Из вот таких жизненных ударов и черных полос состоит опыт. Счастье ценнее и слаще, когда ты в него уже не веришь, а цену любви мы узнаем только через боль и разлуку. Я люблю мою Лисичку и готов кричать об этом двадцать четыре часа в сутки, только слова ничего не значат и ничего не стоят. днажды своим поступком я уже показал недоверие к моей женщине и теперь должен разбить голову, но доказать моей жене, что я ее люблю, доверяю и никогда не оставлю.
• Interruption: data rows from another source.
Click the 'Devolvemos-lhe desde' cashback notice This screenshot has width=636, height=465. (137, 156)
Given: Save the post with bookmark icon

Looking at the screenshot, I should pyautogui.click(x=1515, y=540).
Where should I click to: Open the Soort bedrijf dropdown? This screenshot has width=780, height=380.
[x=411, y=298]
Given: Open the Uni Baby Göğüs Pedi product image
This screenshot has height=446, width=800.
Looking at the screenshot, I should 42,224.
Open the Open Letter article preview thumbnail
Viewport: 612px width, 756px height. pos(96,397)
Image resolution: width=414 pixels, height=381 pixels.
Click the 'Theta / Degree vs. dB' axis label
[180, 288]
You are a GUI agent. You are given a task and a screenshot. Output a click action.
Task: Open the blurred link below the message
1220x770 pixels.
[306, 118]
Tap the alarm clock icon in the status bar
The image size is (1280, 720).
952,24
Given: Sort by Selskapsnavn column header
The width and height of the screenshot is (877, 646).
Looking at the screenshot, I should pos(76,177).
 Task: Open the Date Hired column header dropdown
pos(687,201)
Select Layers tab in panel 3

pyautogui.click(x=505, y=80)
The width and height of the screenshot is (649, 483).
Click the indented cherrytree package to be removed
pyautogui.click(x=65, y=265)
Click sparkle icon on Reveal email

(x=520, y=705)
Мне плевать, если на это уйдут годы или даже вся жизнь, главное, чтобы Вероника была рядом.
Когда моей жене уже ничего не грозило, пришло время разобраться с Черкасовым. Я все думал, как это сделать без ущерба для себя. Хотелось зверствовать и жестоко наказывать того, кто разрушил мою жизнь. Я, конечно, сам виноват, но с подачи Черкасова. Вспомнились слова Аронова о моей импульсивности, и сукин сын прав! Тысячу раз прав! У меня Вероника и ребенок. Наворочу дел, неизвестно, как это обернется, а я нужен своей женщине и ребенку. Поэтому я готовился, пытаясь отключить эмоции. Только холодный расчет!